针对上述现有技术存在的不足之处，本发明目的在于提供一种直接质谱鉴定含氨基代谢物同分异构体的方法及其应用。为了达成上述目的，本发明的解决方案是：

一种直接质谱鉴定含氨基代谢物同分异构体的方法，其特征在于具体包含以下步骤：

(1)氨基代谢物衍生化反应：将氨基代谢物配制为氨基代谢物标准溶液，然后加入衍生试剂溶液进行衍生化反应，将所得混合物浓缩后往残留液中加酸调节pH值到2～3，除盐处理后即可制得氨基代谢物衍生化产物；所述衍生试剂的表达式为DIPP-R-NHS，其中，DIPP代表N-二异丙基磷酸基，NHS代表N-羟基琥珀酰亚胺酯，R代表为含同位素标记或不含同位素的L-构型或D-构型的氨基酸，所述氨基酸选自丙氨酸、亮氨酸、异亮氨酸、缬氨酸或苯丙氨酸中的一种；

(2)氨基代谢物衍生化产物检测：将步骤(1)中制得的氨基代谢物衍生化产物加溶剂制成重悬浮液，然后将所得重悬浮液稀释后即可进行质谱进样检测；

质谱分析条件：正离子模式，离子源为ESI；喷雾温度为280-380℃；喷雾电压为2.8-4.5kV；鞘气和辅助气体流量分别为60和10单位；轨道阱入口温度为280-380℃；毛细管温度为280-380℃；S-lens RF为30-50％；样品分析质量扫描范围为m/z 80-1500；质谱仪操作依据数据模式自动进行MS和MS/MS扫描，通过HCD碎片化分离得到10-50个丰度最高的前体离子进行分析鉴定。
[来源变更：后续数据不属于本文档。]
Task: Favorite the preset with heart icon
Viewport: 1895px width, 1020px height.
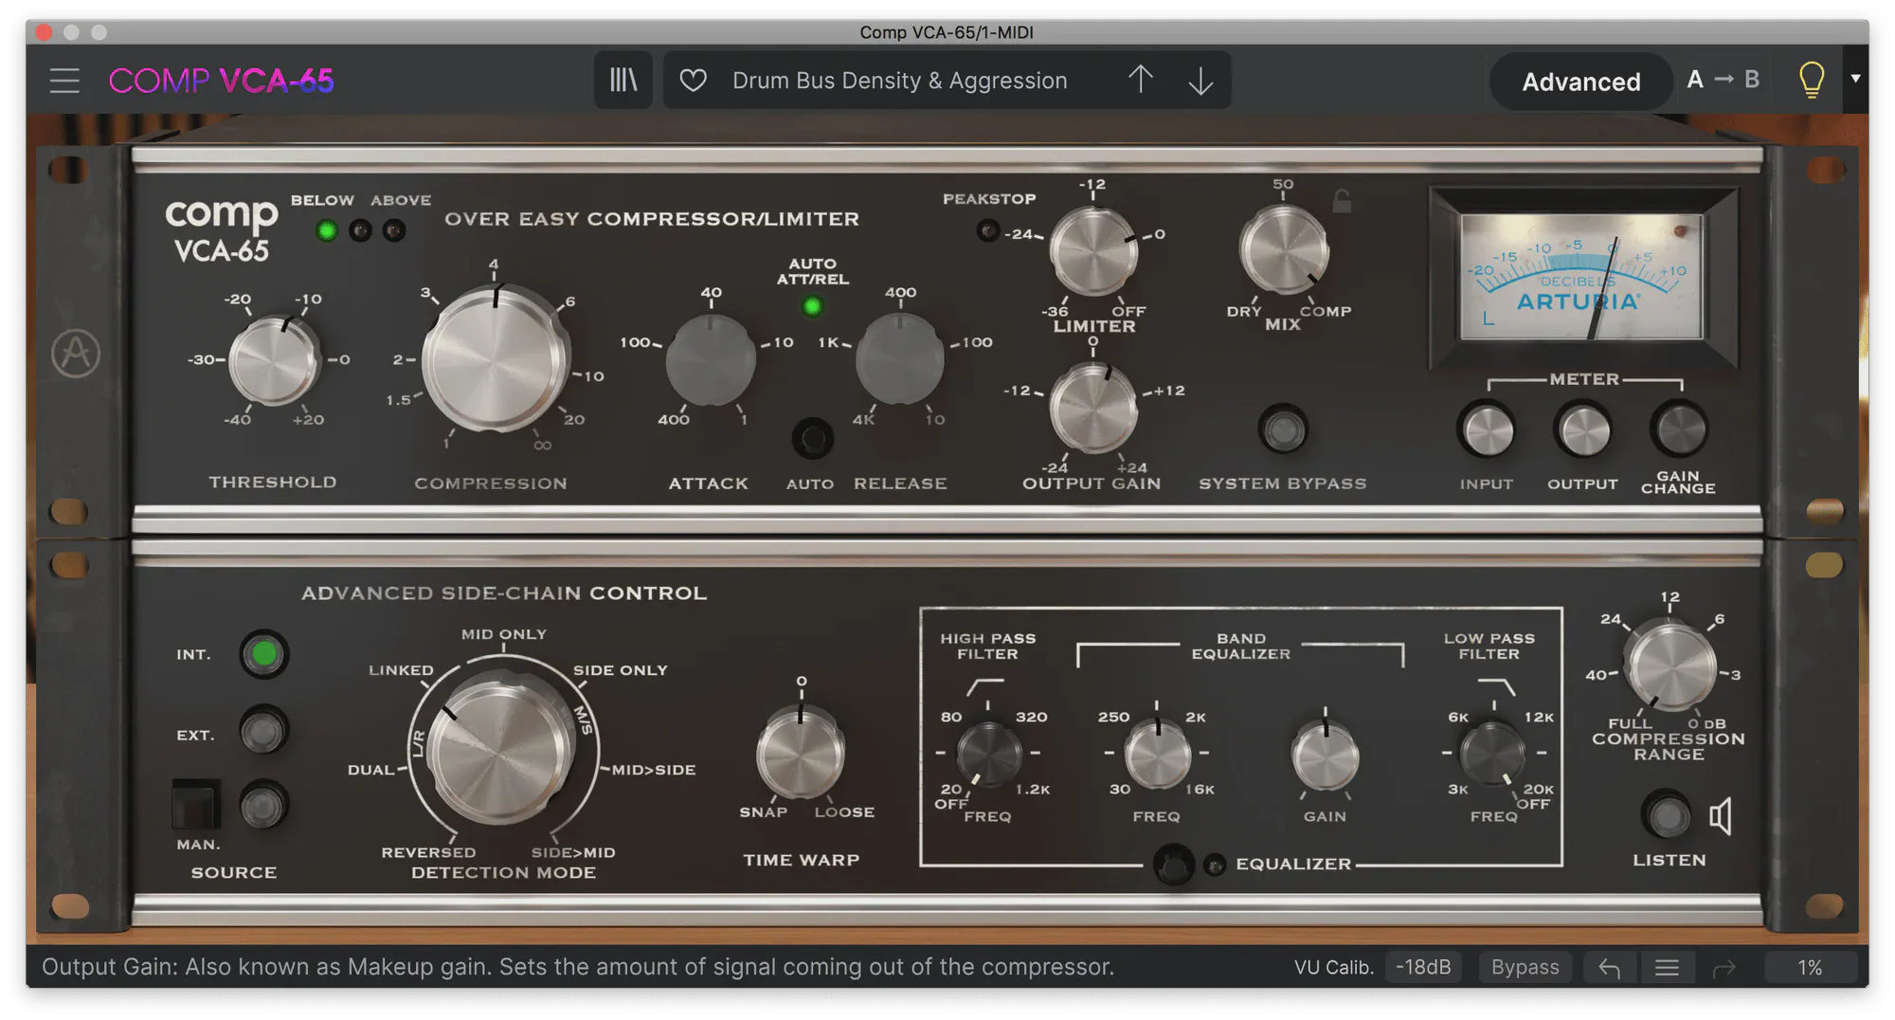Action: [694, 81]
优选地，步骤(1)中所述的氨基代谢物选自亮氨酸和异亮氨酸、丙氨酸和β-丙氨酸、天冬氨酸和亚氨基二乙酸组成的含氨基代谢物的同分异构体中的一组；所述的氨基代谢物标准溶液由10-100mM碳酸氢钠溶液(其他碱性缓冲溶液也可，优选50mM碳酸氢钠溶液)制成，溶液pH值为8-10。
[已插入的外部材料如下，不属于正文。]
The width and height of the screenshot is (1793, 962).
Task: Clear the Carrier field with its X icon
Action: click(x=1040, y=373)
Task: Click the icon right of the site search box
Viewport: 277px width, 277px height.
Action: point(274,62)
优选地，步骤(1)中所述的衍生化反应条件为冰浴反应10min以上，然后常温反应10min以上。

优选地，步骤(1)中所述的调节pH值的酸为甲酸、乙酸或盐酸溶液。

优选地，步骤(2)中所述的重悬浮液为乙腈或甲醇溶液。

所述的直接质谱鉴定含氨基代谢物同分异构体方法在细胞氨基代谢物同分异构体的鉴定中的应用。

所述的直接质谱鉴定含氨基代谢物同分异构体方法在动物组织氨基代谢物同分异构体的鉴定中的应用。

所述的直接质谱鉴定含氨基代谢物同分异构体方法在动物血清氨基代谢物同分异构体的鉴定中的应用。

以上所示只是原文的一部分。